The Individualized Assessment section of the document lists “relevant” evidence that an employer should consider.  This is a MUCH more extensive list than in prior statements.  The list includes facts or circumstances surrounding the offense, the number of convictions, the age at the time of the conviction/release from prison, evidence of no related incidents, rehabilitation, employment or character references, fitness for the position, and bonding.

If the individual does not respond to an employer’s request for additional information, the employer can make the decision without the additional information.  How long or under what circumstances an employer must wait is not clear.

The guidance gives many examples in an attempt to clarify when and what an employer can consider.  We will be providing a more detailed overview of the ways to establish job relatedness and business necessity as we review the Guidance in more detail.

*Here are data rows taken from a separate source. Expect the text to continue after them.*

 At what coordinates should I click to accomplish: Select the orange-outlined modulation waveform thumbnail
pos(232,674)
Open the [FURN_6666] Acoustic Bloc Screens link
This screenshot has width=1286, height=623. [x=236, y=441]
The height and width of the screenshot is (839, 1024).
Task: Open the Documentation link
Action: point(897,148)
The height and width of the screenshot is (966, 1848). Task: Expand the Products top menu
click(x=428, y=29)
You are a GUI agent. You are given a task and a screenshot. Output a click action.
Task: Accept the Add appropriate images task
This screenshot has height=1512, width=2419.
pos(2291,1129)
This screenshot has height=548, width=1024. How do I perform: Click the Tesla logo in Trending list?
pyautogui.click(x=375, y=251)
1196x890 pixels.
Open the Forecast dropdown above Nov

The last portion of the Guidance is Titled “Best Practices”, and it digests the EEOC’s recommendations to employers who plan to use criminal records.  Besides the expected recommendations to train personnel on Title VII, develop policies and procedures, conduct individualized assessments, keep good records and notes, and maintain confidentiality, the Commission recommends that employers limit inquiries to records for which exclusion would be job related for the position in question and consistent with business necessity.  While this is not as specific as a “ban the box” limitation, it does suggest that employers need to review their background screening program to make sure they are asking for defensible information.

The Commission approved the guidance by a vote of 4-1, with Republican Constance Barker providing the lone no vote.